[STUDY MATERIAL]

--*--

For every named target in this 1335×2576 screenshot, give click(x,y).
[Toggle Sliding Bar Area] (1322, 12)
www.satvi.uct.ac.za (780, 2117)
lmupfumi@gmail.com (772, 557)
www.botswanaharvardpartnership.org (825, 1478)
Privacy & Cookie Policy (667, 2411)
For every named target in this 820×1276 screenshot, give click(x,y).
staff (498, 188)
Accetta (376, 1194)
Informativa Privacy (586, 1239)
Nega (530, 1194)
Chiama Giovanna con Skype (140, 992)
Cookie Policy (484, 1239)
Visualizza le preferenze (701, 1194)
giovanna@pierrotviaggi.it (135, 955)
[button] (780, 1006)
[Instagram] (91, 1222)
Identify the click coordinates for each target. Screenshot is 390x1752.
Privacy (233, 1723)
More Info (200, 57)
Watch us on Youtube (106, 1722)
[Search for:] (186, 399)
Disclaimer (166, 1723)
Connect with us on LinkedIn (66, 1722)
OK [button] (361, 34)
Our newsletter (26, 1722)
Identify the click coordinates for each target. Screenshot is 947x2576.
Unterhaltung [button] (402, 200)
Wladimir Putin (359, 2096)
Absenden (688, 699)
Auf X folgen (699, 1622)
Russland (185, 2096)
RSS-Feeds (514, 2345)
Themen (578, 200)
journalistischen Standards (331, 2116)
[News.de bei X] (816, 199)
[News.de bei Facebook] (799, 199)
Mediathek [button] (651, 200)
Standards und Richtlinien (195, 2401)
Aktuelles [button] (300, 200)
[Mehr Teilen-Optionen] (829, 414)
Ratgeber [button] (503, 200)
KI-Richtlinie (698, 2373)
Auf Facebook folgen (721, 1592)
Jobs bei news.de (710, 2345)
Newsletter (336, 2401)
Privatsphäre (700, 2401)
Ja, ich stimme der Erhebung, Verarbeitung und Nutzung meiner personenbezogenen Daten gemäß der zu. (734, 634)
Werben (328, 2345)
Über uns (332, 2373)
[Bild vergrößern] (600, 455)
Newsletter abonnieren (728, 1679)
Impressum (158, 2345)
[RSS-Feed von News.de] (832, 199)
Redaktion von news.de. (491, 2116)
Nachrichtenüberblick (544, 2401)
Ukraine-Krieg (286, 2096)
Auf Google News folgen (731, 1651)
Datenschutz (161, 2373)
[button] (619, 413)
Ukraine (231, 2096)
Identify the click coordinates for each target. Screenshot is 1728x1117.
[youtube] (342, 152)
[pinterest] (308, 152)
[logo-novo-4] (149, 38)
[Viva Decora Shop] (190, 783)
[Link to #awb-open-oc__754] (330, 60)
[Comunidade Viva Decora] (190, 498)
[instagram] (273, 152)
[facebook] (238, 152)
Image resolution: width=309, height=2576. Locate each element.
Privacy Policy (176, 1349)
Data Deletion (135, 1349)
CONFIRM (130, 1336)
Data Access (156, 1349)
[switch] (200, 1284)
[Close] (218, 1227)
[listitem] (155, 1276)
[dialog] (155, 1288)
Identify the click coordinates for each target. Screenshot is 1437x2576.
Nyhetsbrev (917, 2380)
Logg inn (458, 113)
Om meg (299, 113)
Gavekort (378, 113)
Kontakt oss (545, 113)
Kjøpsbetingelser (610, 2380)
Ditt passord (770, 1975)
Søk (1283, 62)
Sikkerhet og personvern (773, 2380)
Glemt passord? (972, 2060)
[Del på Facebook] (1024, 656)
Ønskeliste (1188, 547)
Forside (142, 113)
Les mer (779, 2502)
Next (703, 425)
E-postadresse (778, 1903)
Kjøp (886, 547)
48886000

--*--

[TASK DETAILS] The whole listing, word for word, is the required answer.

[THE ANSWER]
For every named target in this 1335×2576 screenshot, give click(x,y).
[Toggle Sliding Bar Area] (1322, 12)
www.satvi.uct.ac.za (780, 2117)
lmupfumi@gmail.com (772, 557)
www.botswanaharvardpartnership.org (825, 1478)
Privacy & Cookie Policy (667, 2411)
For every named target in this 820×1276 screenshot, give click(x,y).
staff (498, 188)
Accetta (376, 1194)
Informativa Privacy (586, 1239)
Nega (530, 1194)
Chiama Giovanna con Skype (140, 992)
Cookie Policy (484, 1239)
Visualizza le preferenze (701, 1194)
giovanna@pierrotviaggi.it (135, 955)
[button] (780, 1006)
[Instagram] (91, 1222)
Identify the click coordinates for each target. Screenshot is 390x1752.
Privacy (233, 1723)
More Info (200, 57)
Watch us on Youtube (106, 1722)
[Search for:] (186, 399)
Disclaimer (166, 1723)
Connect with us on LinkedIn (66, 1722)
OK [button] (361, 34)
Our newsletter (26, 1722)
Identify the click coordinates for each target. Screenshot is 947x2576.
Unterhaltung [button] (402, 200)
Wladimir Putin (359, 2096)
Absenden (688, 699)
Auf X folgen (699, 1622)
Russland (185, 2096)
RSS-Feeds (514, 2345)
Themen (578, 200)
journalistischen Standards (331, 2116)
[News.de bei X] (816, 199)
[News.de bei Facebook] (799, 199)
Mediathek [button] (651, 200)
Standards und Richtlinien (195, 2401)
Aktuelles [button] (300, 200)
[Mehr Teilen-Optionen] (829, 414)
Ratgeber [button] (503, 200)
KI-Richtlinie (698, 2373)
Auf Facebook folgen (721, 1592)
Jobs bei news.de (710, 2345)
Newsletter (336, 2401)
Privatsphäre (700, 2401)
Ja, ich stimme der Erhebung, Verarbeitung und Nutzung meiner personenbezogenen Daten gemäß der zu. (734, 634)
Werben (328, 2345)
Über uns (332, 2373)
[Bild vergrößern] (600, 455)
Newsletter abonnieren (728, 1679)
Impressum (158, 2345)
[RSS-Feed von News.de] (832, 199)
Redaktion von news.de. (491, 2116)
Nachrichtenüberblick (544, 2401)
Ukraine-Krieg (286, 2096)
Auf Google News folgen (731, 1651)
Datenschutz (161, 2373)
[button] (619, 413)
Ukraine (231, 2096)
Identify the click coordinates for each target. Screenshot is 1728x1117.
[youtube] (342, 152)
[pinterest] (308, 152)
[logo-novo-4] (149, 38)
[Viva Decora Shop] (190, 783)
[Link to #awb-open-oc__754] (330, 60)
[Comunidade Viva Decora] (190, 498)
[instagram] (273, 152)
[facebook] (238, 152)
Image resolution: width=309, height=2576. Locate each element.
Privacy Policy (176, 1349)
Data Deletion (135, 1349)
CONFIRM (130, 1336)
Data Access (156, 1349)
[switch] (200, 1284)
[Close] (218, 1227)
[listitem] (155, 1276)
[dialog] (155, 1288)
Identify the click coordinates for each target. Screenshot is 1437x2576.
Nyhetsbrev (917, 2380)
Logg inn (458, 113)
Om meg (299, 113)
Gavekort (378, 113)
Kontakt oss (545, 113)
Kjøpsbetingelser (610, 2380)
Ditt passord (770, 1975)
Søk (1283, 62)
Sikkerhet og personvern (773, 2380)
Glemt passord? (972, 2060)
[Del på Facebook] (1024, 656)
Ønskeliste (1188, 547)
Forside (142, 113)
Les mer (779, 2502)
Next (703, 425)
E-postadresse (778, 1903)
Kjøp (886, 547)
48886000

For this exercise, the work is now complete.